[EXERCISE DESCRIPTION] Reproduce the lines below verbatim, starting with the line that contains "Given: Click the three-dot" and continuing through the final line, and omit the pictures.

[INFORMATION SHOWN]
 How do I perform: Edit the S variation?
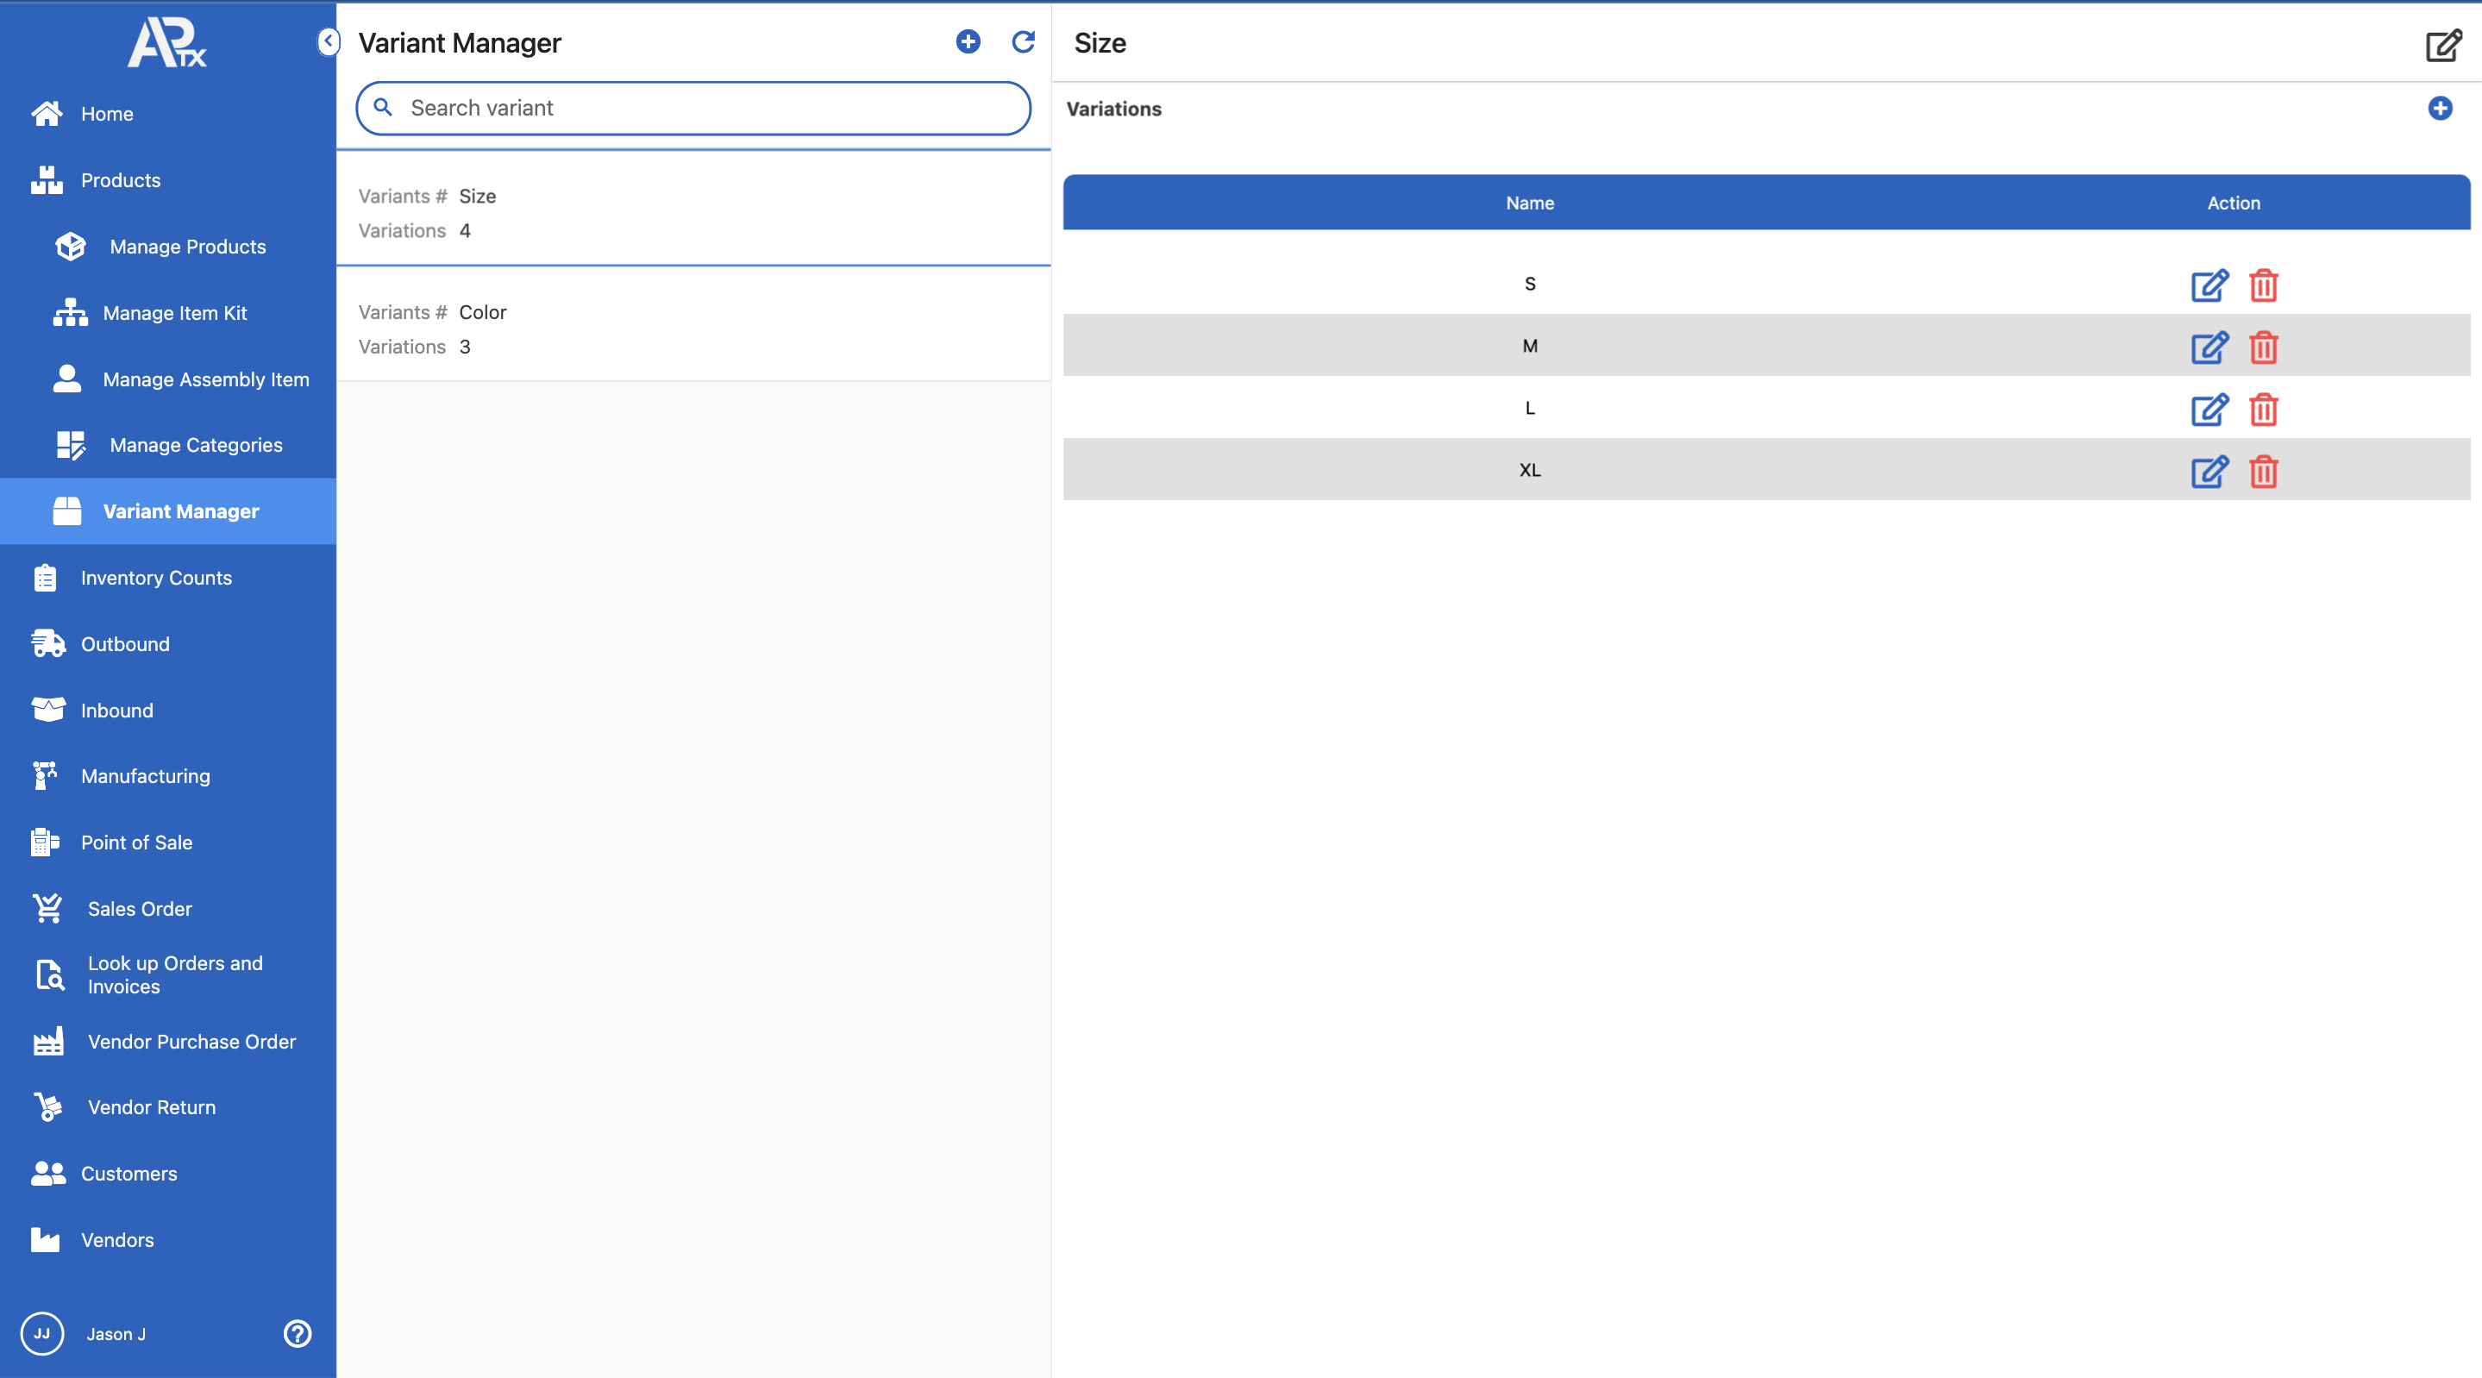tap(2208, 285)
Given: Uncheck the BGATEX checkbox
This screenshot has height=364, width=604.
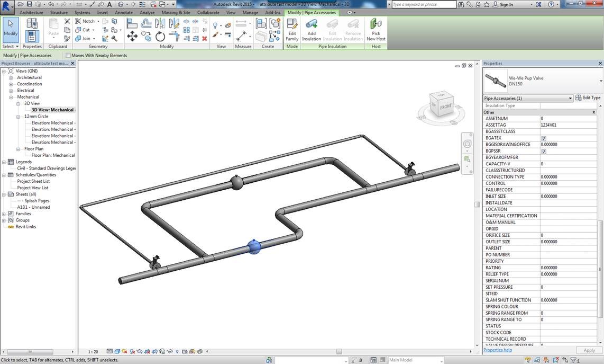Looking at the screenshot, I should pos(544,138).
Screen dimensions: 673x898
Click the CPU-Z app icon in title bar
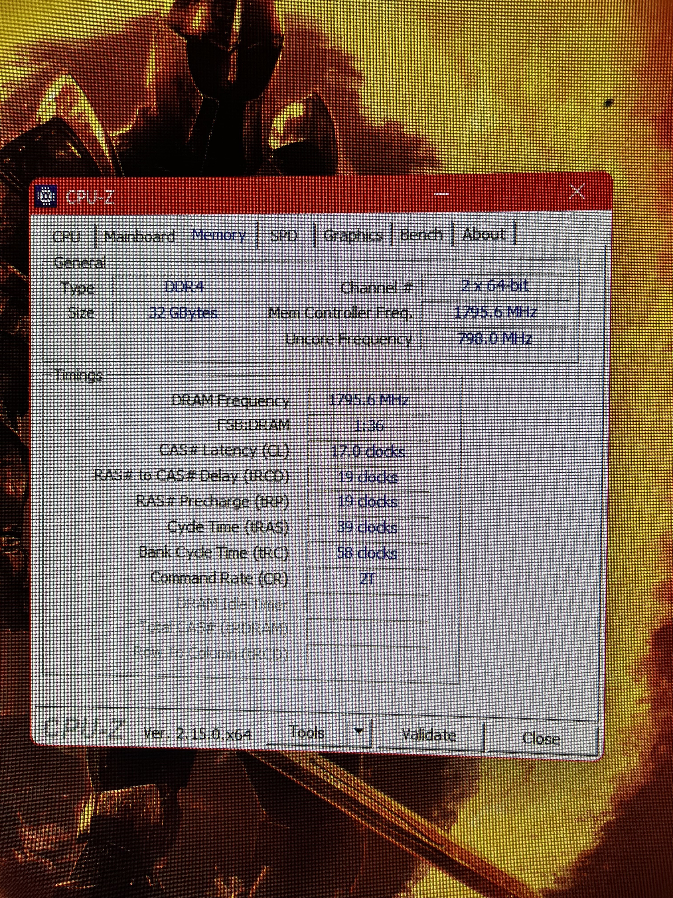click(46, 196)
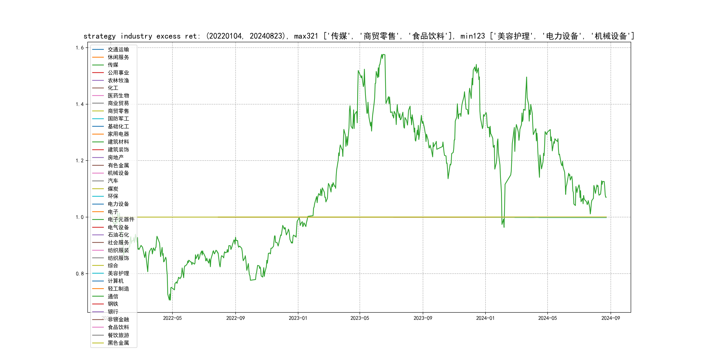Click the 电力设备 legend label
Viewport: 701px width, 351px height.
[118, 204]
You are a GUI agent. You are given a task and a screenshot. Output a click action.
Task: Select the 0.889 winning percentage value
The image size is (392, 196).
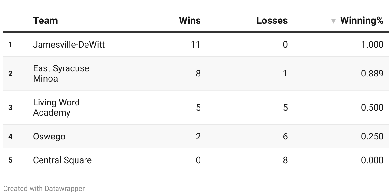point(372,73)
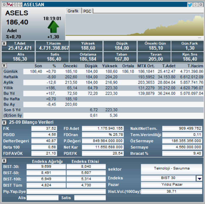Image resolution: width=205 pixels, height=204 pixels.
Task: Click the Twitter bird icon
Action: click(x=190, y=5)
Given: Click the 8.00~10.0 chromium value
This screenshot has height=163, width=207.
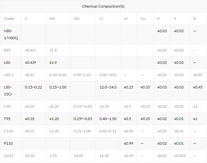Looking at the screenshot, I should pyautogui.click(x=108, y=75).
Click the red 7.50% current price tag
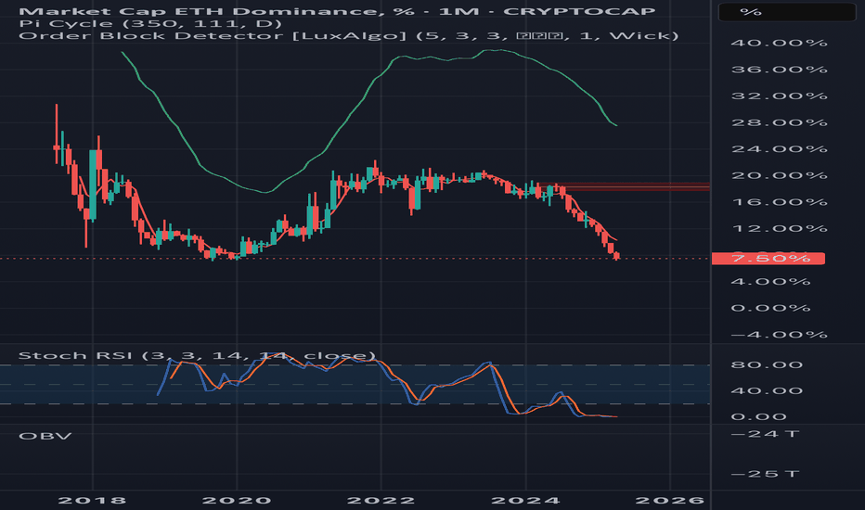 [768, 258]
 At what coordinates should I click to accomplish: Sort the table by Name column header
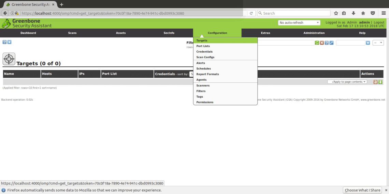point(9,74)

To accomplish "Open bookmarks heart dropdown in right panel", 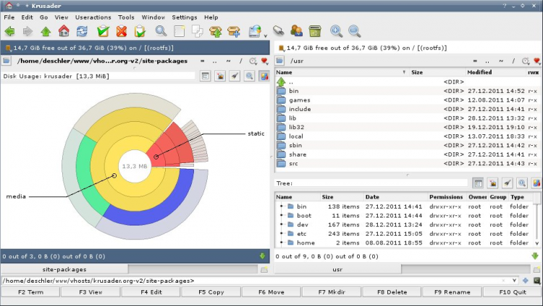I will (536, 62).
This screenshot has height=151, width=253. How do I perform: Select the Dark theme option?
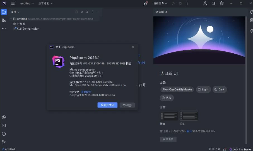[x=219, y=90]
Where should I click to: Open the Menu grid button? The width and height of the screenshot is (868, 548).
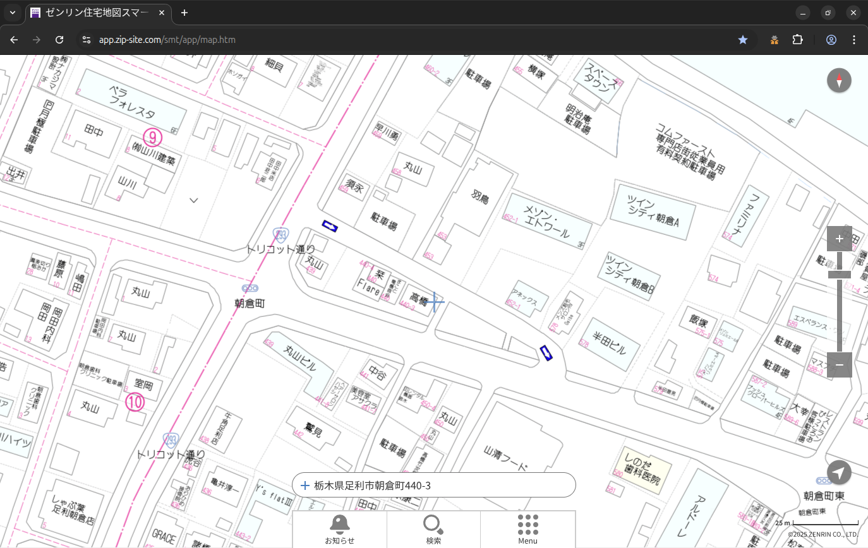coord(527,529)
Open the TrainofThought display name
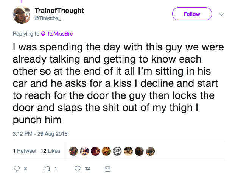Image resolution: width=238 pixels, height=180 pixels. pos(59,11)
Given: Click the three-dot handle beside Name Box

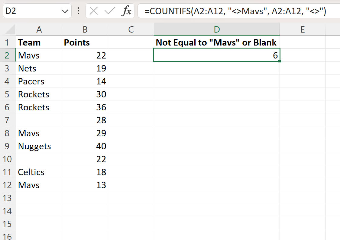Looking at the screenshot, I should tap(79, 11).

[REPLY TO THE EXERCISE]
Given: Click the three-dot handle beside Name Box

Looking at the screenshot, I should tap(79, 11).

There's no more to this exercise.